Creating Tasks with parallel_invoke

Creating Tasks with parallel_invoke#

Suppose you want to search a binary tree for the node that contains a specific value. Here is sequential code to do this:

Nodes are represented by struct TreeNode:

struct TreeNode {
    int value;
    TreeNode* left = nullptr;
    TreeNode* right = nullptr;
    
    ~TreeNode() {
        delete left;
        delete right;
    }
};

The function serial_tree_search is a recursive algorithm that checks the current node and, if the value is not found, calls itself on the left and right subtree.

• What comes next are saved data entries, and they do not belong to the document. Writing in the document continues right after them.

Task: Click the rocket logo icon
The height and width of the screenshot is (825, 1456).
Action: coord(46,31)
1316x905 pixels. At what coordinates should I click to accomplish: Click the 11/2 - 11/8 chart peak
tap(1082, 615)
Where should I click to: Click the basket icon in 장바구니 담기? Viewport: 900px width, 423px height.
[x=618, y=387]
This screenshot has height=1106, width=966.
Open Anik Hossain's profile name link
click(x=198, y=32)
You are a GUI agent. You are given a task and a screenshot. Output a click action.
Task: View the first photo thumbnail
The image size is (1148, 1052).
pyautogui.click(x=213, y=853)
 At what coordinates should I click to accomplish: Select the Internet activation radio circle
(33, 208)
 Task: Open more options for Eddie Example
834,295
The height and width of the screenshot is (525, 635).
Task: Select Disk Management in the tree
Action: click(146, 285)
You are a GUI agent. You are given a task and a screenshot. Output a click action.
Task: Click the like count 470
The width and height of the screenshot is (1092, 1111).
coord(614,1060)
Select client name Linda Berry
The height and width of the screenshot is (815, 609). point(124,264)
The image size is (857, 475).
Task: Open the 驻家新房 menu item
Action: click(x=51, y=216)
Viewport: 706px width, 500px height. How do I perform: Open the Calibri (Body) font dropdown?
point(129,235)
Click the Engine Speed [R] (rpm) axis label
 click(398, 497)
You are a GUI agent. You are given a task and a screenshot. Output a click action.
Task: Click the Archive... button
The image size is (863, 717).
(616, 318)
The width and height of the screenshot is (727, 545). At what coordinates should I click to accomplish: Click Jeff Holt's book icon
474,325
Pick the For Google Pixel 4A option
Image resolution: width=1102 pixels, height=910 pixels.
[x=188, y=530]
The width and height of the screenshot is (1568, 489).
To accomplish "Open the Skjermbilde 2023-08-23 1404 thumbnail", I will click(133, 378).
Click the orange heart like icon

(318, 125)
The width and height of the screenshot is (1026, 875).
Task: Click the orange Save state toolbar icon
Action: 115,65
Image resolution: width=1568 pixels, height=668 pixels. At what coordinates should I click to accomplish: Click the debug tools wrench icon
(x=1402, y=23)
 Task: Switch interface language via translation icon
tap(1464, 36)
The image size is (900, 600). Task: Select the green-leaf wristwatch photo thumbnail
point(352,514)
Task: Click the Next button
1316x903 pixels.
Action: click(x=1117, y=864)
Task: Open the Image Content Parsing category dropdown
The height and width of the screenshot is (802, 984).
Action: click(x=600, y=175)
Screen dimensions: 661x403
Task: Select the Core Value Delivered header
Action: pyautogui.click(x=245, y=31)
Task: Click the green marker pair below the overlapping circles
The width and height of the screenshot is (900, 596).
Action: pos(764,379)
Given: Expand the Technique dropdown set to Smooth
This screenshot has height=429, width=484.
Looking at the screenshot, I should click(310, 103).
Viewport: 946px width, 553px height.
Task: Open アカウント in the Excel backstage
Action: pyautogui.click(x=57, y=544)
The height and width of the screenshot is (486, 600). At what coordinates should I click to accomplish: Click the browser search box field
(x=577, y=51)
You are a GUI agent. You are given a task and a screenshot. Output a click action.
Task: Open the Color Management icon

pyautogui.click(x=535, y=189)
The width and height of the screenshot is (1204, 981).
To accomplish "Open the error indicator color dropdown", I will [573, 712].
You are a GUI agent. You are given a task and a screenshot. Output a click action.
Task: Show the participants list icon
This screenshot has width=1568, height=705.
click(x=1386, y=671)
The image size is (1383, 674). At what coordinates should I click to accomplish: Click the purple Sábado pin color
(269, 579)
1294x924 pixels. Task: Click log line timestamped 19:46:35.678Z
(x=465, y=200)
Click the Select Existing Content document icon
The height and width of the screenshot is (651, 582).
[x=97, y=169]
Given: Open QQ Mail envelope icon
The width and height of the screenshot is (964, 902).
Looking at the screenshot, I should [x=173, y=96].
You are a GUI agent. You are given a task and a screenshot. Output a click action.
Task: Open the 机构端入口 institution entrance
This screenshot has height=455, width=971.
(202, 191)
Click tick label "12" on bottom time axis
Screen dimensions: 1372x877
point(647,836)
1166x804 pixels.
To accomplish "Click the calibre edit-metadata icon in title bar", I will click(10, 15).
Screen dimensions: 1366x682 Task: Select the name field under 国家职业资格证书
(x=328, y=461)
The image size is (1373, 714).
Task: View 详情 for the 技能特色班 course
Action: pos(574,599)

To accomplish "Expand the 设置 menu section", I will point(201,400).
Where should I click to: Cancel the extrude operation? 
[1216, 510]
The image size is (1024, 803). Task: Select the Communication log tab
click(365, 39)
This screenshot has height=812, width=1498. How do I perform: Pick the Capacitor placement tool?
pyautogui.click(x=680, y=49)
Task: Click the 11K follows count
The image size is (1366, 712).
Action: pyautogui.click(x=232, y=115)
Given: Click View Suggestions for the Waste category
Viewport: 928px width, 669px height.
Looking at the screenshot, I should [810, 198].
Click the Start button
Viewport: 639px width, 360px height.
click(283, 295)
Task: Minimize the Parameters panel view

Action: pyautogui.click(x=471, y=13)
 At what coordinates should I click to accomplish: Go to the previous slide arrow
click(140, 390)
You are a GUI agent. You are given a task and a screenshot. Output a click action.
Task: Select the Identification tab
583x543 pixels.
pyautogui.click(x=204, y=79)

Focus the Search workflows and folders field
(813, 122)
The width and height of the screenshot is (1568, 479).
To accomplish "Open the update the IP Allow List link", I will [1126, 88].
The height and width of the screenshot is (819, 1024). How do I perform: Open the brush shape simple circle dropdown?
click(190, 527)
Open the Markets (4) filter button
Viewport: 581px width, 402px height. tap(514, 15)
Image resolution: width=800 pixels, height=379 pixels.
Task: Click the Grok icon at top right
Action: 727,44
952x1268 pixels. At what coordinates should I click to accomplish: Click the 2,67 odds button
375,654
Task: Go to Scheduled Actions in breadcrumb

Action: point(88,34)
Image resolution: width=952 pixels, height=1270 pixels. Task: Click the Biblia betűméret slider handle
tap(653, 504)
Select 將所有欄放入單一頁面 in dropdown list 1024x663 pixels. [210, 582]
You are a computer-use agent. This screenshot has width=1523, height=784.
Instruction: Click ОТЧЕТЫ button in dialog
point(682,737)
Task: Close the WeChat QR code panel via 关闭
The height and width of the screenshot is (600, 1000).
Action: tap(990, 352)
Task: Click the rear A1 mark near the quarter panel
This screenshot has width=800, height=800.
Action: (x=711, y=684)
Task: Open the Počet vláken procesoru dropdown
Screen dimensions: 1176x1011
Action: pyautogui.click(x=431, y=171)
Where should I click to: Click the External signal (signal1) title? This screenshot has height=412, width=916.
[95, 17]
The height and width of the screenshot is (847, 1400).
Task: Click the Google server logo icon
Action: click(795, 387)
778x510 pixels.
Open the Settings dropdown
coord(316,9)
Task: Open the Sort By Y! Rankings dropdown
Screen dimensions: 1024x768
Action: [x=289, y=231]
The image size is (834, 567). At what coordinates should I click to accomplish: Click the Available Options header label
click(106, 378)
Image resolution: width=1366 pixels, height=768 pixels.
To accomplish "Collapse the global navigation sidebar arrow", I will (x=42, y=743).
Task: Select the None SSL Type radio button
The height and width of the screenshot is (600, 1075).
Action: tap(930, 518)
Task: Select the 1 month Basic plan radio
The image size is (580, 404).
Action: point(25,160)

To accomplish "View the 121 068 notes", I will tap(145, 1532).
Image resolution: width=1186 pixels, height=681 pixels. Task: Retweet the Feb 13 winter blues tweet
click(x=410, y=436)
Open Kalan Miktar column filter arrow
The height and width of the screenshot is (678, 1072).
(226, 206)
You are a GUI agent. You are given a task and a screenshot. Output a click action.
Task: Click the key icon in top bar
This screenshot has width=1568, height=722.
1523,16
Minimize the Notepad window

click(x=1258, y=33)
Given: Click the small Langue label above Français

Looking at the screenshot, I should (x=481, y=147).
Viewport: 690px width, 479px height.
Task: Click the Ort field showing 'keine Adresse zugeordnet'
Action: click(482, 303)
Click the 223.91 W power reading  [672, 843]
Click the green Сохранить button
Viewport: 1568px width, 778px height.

void serial_tree_search(TreeNode* node, int target, TreeNode*& result) {
    if (node && !result) {
        if (node->value == target) {
            result = node;
        } else {
            serial_tree_search(node->left, target, result);
            serial_tree_search(node->right, target, result);
        }
    }
}

To improve performance, you can use oneapi::tbb::parallel_invoke to search the tree in parallel:

A recursive base case is used after a minimum size threshold is reached to avoid parallel overheads. Since more than one thread can call the base case concurrently as part of the same tree, result is held in an atomic variable.

void sequential_tree_search(TreeNode* node, int target, std::atomic<TreeNode*>& result) {
    if (node && !result.load()) { 
        if (node->value == target) {
            result.store(node); // overwrite is ok since any result is valid
        } else {
            sequential_tree_search(node->left, target, result);
            sequential_tree_search(node->right, target, result);
        }
    }
}

The function oneapi::tbb::parallel_invoke runs multiple independent tasks in parallel. Here is a function parallel_invoke_search, where two lambdas are passed that define tasks that search the left and right subtrees of the current node in parallel:

void parallel_invoke_search(TreeNode* node, int target, std::atomic<TreeNode*>& result,
                            size_t depth_threshold = initial_depth_threshold) {
    if (node && !result.load()) { 
        if (node->value == target) {
            result.store(node); // overwrite is ok since any result is valid
        } else if (depth_threshold == 0) {
            sequential_tree_search(node, target, result);
        } else {
            tbb::parallel_invoke(
                [&] { parallel_invoke_search(node->left, target, result, depth_threshold - 1);  },
                [&] { parallel_invoke_search(node->right, target, result, depth_threshold - 1); }
            );
        }
    }
}

If the value is found, the pointer to the node that contains the value is stored in the std::atomic<TreeNode*> result. This example uses recursion to create many tasks, instead of just two. The depth of the parallel recursion is limited by the depth_threshold parameter. After this depth is reached, the search falls back to a sequential approach. The value of result is periodically checked to see if the value has been found by other concurrent tasks, and if so, the search in the current task is terminated. Because multiple threads may access result concurrently, an atomic variable is used, even from the sequential base case.

Because oneapi::tbb::parallel_invoke is a fork-join algorithm, each level of the recursion does not complete until both the left and right subtrees have completed.